Ces jours-ci, je rédige trois scénarios en même temps. J’ouvre un document, j’écris quelques lignes, puis je plonge dans un autre univers et je me laisse emporter, donnant aux personnages des particularités qui ne leur conviennent pas, des réactions attribuables à d’autres, des commentaires qu’auraient mieux fait de dire les voisins, les soeurs, des enfants, pour plus de vraisemblance, plus de cohésion. Mais la cohésion ne m’intéresse pas ! Dans le récit, elle ne me convient pas et je n’en ai rien à foutre ! Ce n’est pas ce que je recherche ni ce pourquoi j’écris.

Je préfère les saccades, le brut, le déconstruit.

J’aime lorsqu’on ne sait plus, lorsqu’il y a asymétrie, anachronisme.

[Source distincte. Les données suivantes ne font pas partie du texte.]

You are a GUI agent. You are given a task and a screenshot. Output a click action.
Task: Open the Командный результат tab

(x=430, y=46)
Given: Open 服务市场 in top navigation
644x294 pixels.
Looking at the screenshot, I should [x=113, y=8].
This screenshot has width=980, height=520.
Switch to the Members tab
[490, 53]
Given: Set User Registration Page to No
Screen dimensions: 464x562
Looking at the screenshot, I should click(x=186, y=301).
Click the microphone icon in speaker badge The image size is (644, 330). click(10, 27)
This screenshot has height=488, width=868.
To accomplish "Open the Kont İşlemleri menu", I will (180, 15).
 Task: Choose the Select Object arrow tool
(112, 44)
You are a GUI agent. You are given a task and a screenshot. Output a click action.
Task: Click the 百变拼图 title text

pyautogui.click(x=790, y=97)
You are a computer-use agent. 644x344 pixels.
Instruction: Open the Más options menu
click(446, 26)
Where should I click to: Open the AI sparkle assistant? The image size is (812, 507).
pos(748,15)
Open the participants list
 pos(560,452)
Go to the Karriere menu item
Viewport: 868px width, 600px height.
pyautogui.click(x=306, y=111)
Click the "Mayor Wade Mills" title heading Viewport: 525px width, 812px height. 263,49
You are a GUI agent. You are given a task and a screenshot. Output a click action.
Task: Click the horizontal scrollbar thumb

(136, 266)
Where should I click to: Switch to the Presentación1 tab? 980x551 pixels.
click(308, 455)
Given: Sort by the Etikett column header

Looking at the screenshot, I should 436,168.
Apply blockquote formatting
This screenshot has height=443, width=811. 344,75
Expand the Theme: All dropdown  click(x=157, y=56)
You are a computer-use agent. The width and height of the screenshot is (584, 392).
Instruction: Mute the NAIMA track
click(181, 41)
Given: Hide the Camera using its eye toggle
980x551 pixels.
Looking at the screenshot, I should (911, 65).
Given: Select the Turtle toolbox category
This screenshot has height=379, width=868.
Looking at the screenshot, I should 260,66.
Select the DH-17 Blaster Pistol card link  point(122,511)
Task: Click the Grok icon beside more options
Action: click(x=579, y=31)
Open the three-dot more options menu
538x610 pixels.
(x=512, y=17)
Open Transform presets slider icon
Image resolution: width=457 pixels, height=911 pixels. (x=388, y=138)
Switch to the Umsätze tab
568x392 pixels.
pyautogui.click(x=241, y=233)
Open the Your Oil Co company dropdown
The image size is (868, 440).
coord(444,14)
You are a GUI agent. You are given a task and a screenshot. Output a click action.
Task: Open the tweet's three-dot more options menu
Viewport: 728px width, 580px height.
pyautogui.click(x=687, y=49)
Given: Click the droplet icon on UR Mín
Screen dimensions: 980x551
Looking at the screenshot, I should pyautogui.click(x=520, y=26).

J’aime lorsque la tête du personnage ne respecte pas l’émotion qui le ronge. J’aime lorsque les corps qui se meuvent sont dominés par l’absence, décalés par le manque, lorsqu’ils se retrouvent seuls, même à plusieurs, lorsqu’il n’est pas dit où ils se trouvent ni ce qu’ils font. J’aime quand la solitude se fait maître, quand ceux et celles qu’on raconte exposent leur sentiment d’être comme tout le monde par des gestes incongrus, des phrases mal placées, pas-à-propos. J’aime lorsque ce qu’ils vivent ne les concernent pas et qu’ils en font quelque chose de personnel.

J’aime qu’on ne sache pas, qu’on n’en sache rien. De ce qui leur arrive, de ce qu’ils deviennent. Qu’à la fin, aussi submergés par l’histoire que nous ne le soyons, et bien je préfère encore qu’ils nous plantent là et que c’en soit fini de leurs émotions et de leurs corps qui se déplacent dans cet espace si tangible qu’on ne s’est pas donné la peine de le décrire. Je préfère les histoires sans fin, les dénouements en cascades, en suspens, les oubliés. Roller coaster babygirl !

J’aime les changements de ton aussi.

Ce qui me plaît davantage, ce sont les mots que je répète mille fois, les phrases que j’ai déjà écrites et que j’écris à nouveau lorsque je m’entête sans me soucier le moins du monde qu’un lecteur pourrait me juger inadéquate, jucher sa tête au-dessus de mon épaule et regarder ce qui m’appartient, observer comme se dévoilent, à travers les moutons que j’invente comme nous sommes – des bêtes souffrantes et apeurées d’être mises de côté, laissées pour compte, mangées – mes craintes, mes questionnements, ma honte.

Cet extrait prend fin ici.